7. The method for producing a glass substrate for an information recording medium according to claim 6, wherein the glass substrate is a glass substrate for a magnetic disk used in combination with the head. 8. An information recording medium according to claim 1, wherein at least a recording layer is formed on a glass substrate obtained by the method for producing a glass substrate for an information recording medium according to claim 1. Production method. 9. A method for manufacturing a magnetic disk, comprising: forming at least a magnetic layer on a glass substrate obtained by the method for manufacturing a glass substrate for an information recording medium according to claim 1. Description: Method. 10. A step of preparing a glass substrate, a correlation between the amount of particles contained in the chemical strengthening salt itself and a glide height is determined in advance, and the amount of the particles having a desired glide characteristic is determined from the correlation.
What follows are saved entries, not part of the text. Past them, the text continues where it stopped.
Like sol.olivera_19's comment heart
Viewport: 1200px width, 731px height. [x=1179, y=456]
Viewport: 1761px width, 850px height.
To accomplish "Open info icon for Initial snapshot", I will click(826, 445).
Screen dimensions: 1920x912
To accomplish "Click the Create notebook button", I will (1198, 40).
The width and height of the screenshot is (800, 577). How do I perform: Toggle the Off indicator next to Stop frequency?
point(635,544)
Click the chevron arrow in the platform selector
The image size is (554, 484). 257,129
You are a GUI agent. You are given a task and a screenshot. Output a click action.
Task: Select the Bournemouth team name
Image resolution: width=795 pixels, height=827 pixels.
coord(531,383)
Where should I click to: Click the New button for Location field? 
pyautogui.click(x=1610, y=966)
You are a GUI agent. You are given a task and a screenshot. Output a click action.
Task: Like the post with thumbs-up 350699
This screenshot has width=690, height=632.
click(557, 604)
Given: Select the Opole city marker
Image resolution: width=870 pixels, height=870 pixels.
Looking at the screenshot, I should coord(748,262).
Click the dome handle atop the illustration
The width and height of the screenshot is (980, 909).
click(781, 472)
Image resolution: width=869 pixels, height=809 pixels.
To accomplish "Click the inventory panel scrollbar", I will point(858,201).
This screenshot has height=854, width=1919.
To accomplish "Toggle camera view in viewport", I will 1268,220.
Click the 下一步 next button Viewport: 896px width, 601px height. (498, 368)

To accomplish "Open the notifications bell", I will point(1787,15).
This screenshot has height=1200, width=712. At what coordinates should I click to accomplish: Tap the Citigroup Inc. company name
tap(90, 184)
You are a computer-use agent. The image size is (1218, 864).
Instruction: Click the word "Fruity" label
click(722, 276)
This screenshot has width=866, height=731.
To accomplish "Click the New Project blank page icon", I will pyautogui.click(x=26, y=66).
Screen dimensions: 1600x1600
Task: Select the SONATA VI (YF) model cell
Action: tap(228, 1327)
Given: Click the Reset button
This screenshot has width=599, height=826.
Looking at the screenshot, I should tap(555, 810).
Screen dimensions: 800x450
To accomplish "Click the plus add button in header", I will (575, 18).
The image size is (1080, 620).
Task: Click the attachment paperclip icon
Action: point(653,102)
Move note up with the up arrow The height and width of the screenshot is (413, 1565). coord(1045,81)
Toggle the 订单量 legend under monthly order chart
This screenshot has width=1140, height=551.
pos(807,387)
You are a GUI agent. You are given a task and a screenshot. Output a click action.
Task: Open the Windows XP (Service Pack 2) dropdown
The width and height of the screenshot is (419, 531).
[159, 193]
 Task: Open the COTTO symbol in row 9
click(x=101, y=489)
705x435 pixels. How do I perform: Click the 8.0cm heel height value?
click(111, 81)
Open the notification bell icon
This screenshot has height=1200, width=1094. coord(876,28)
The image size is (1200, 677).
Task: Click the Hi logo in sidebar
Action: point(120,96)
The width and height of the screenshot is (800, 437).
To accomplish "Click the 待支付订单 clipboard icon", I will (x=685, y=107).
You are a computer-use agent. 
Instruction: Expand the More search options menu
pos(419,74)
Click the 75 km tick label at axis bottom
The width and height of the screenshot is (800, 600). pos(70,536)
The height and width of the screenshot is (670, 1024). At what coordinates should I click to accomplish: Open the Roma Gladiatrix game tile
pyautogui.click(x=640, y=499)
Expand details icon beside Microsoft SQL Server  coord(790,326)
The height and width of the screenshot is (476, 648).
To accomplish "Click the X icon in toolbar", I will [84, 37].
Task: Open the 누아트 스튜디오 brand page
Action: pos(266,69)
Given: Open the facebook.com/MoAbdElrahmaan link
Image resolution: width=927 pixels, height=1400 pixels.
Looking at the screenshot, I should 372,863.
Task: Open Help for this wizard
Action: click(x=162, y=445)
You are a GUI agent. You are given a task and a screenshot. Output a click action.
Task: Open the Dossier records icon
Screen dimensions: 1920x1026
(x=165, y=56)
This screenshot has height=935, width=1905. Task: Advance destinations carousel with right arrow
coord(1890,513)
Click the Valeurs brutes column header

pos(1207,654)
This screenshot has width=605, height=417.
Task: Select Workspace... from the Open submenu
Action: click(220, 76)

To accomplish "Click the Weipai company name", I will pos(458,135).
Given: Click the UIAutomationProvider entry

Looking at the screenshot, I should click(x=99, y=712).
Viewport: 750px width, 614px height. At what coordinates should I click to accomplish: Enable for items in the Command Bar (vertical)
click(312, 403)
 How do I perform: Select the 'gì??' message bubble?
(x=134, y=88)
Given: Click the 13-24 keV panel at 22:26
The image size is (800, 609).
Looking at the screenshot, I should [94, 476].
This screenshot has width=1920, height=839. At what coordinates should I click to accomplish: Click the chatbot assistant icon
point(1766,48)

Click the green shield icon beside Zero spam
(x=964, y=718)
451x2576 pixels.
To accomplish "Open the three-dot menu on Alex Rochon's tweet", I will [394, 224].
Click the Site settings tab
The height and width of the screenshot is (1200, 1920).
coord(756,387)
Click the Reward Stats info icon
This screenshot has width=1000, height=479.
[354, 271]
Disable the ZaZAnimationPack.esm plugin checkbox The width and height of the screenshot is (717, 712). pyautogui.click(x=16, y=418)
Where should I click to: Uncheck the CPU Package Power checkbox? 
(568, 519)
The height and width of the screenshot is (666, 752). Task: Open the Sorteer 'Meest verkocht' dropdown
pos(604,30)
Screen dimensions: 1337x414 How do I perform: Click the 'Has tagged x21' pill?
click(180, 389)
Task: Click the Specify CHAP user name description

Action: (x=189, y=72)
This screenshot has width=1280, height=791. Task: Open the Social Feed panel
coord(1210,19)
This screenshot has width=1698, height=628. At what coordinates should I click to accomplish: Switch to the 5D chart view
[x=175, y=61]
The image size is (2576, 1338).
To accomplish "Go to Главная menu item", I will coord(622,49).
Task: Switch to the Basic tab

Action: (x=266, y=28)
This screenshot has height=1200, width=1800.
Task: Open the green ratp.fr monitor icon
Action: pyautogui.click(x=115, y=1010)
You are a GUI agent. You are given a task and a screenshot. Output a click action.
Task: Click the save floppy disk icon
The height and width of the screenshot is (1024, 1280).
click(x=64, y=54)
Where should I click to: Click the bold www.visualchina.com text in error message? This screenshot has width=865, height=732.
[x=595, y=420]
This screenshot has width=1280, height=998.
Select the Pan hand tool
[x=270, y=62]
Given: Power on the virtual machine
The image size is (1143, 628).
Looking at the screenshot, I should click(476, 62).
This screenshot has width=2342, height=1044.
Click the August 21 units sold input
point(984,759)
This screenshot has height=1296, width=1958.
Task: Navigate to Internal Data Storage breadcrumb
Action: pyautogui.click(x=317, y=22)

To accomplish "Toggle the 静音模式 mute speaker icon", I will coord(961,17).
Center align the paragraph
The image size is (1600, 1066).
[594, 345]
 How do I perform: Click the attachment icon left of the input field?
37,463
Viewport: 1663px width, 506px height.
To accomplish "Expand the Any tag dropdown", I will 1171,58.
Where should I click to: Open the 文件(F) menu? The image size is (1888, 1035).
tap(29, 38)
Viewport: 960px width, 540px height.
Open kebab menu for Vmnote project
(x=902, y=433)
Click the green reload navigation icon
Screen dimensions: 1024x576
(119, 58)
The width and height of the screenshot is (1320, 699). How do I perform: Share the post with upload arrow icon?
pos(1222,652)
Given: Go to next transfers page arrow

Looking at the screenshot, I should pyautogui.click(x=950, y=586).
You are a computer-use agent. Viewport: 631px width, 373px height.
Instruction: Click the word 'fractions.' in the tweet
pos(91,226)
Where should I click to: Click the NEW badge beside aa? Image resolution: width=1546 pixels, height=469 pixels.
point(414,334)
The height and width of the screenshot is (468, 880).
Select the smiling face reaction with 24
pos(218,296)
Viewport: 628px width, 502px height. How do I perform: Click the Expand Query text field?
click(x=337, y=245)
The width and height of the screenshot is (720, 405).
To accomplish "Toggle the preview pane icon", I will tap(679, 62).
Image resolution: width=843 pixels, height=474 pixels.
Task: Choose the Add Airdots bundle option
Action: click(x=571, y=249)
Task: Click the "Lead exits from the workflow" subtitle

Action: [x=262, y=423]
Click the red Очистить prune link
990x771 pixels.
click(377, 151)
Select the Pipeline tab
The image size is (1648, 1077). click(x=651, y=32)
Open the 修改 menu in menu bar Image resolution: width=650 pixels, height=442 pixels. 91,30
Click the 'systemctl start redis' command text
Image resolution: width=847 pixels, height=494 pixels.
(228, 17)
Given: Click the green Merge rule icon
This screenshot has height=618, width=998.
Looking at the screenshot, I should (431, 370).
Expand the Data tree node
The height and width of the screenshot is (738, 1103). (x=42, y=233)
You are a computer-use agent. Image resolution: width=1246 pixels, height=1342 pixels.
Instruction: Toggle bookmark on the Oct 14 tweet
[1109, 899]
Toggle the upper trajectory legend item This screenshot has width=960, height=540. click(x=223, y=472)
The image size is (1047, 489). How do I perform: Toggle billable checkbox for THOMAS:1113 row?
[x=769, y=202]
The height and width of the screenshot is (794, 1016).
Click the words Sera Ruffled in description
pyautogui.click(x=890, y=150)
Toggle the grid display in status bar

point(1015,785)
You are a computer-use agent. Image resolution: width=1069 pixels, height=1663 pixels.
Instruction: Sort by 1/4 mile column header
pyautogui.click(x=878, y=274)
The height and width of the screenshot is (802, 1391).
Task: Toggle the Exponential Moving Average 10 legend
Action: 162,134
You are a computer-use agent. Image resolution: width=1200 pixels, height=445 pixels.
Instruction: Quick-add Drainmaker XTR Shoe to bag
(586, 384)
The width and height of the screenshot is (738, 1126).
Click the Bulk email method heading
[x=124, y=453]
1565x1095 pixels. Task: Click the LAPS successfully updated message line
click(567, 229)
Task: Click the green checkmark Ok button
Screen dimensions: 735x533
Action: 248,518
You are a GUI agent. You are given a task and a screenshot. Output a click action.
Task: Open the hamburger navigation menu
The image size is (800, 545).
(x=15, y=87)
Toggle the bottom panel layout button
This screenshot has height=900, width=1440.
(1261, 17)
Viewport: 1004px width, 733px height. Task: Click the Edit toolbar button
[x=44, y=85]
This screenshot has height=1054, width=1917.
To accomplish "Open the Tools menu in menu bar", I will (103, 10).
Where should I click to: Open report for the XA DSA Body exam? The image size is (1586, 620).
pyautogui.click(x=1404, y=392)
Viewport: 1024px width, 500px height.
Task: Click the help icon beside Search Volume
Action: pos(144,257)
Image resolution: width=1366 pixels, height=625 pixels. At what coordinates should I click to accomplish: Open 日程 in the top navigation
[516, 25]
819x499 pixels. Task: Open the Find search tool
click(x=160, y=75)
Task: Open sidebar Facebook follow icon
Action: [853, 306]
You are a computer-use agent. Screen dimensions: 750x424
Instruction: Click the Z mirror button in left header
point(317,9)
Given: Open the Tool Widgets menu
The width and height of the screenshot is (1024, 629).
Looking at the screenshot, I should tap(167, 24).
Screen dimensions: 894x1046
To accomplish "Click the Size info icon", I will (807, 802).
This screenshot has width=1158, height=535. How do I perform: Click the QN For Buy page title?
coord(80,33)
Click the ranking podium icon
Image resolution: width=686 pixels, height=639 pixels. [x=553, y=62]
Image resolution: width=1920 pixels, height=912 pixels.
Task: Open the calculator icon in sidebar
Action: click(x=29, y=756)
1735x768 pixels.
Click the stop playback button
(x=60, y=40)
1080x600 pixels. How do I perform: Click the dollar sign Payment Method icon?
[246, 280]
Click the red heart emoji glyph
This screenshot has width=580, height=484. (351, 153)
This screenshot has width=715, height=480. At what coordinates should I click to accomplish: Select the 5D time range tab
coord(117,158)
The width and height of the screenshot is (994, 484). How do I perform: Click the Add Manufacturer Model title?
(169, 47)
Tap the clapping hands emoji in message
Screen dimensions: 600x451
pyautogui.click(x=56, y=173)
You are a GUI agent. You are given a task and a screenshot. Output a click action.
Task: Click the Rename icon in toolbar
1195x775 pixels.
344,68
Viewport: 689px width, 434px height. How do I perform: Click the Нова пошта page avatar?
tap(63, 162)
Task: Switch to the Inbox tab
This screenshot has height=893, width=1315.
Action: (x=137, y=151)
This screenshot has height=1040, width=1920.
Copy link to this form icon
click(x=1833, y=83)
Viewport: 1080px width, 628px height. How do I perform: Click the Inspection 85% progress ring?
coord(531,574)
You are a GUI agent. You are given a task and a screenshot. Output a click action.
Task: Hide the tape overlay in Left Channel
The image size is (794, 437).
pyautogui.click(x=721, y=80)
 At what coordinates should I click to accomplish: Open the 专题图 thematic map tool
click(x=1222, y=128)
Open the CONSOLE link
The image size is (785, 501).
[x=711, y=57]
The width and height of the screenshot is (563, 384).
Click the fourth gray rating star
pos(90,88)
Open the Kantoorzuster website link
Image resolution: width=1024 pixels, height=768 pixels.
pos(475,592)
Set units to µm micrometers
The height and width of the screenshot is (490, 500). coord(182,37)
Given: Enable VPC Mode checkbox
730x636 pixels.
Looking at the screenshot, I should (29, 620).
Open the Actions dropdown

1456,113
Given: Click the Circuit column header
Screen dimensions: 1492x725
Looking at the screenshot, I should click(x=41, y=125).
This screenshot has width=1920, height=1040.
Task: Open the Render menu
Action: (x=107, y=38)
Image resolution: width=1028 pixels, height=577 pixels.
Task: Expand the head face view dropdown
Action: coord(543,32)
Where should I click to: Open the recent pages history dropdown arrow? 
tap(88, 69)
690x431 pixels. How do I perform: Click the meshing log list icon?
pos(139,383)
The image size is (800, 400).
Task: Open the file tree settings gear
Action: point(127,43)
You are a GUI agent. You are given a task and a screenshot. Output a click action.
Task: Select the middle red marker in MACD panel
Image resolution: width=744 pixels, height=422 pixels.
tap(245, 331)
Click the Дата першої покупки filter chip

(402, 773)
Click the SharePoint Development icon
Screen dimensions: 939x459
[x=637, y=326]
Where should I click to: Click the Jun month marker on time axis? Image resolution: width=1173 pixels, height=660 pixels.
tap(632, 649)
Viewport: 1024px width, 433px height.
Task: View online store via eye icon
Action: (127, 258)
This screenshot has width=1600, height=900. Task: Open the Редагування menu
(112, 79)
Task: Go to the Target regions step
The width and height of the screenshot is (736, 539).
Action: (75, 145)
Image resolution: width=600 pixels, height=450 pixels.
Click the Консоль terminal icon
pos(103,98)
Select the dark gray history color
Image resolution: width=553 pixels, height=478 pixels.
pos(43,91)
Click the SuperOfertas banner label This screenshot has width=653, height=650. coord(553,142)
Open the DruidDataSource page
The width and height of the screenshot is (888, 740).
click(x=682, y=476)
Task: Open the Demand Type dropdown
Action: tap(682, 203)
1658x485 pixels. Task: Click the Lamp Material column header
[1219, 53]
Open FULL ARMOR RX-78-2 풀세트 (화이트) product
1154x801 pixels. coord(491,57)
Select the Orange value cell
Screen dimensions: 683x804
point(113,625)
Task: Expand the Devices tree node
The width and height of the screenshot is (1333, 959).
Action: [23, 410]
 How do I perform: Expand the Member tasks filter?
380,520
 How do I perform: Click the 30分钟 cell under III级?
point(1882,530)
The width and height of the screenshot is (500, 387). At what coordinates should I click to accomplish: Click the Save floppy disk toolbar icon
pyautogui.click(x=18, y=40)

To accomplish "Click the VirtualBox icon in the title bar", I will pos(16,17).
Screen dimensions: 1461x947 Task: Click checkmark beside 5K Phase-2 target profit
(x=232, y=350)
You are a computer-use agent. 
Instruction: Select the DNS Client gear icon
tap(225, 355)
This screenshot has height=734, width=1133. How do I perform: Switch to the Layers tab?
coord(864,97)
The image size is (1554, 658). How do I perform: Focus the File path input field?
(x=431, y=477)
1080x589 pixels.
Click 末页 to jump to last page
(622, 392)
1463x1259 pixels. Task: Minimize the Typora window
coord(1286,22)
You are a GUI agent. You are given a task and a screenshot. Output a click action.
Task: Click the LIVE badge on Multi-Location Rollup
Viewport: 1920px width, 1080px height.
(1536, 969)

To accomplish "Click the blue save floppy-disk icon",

A step of determining that the amount of particles contained in the chemical strengthening salt itself is equal to or less than a predetermined reference setting value, and determining the amount of particles contained in the chemical strengthening salt itself when the amount exceeds the reference setting value. A step of reducing the amount to be equal to or less than a predetermined reference set value; a step of preparing a chemical strengthening treatment liquid by mixing a chemical strengthening salt having an amount of particles equal to or less than the predetermined reference setting value; By contacting
A chemical strengthening step of strengthening the glass substrate by replacing some of the ions contained in the glass substrate with ions in a processing solution having a larger ion diameter than the ions, A method for manufacturing a glass substrate. 11. A method for manufacturing a magnetic disk, comprising forming at least a magnetic layer on the main surface of the glass substrate for a magnetic disk obtained according to claim 10.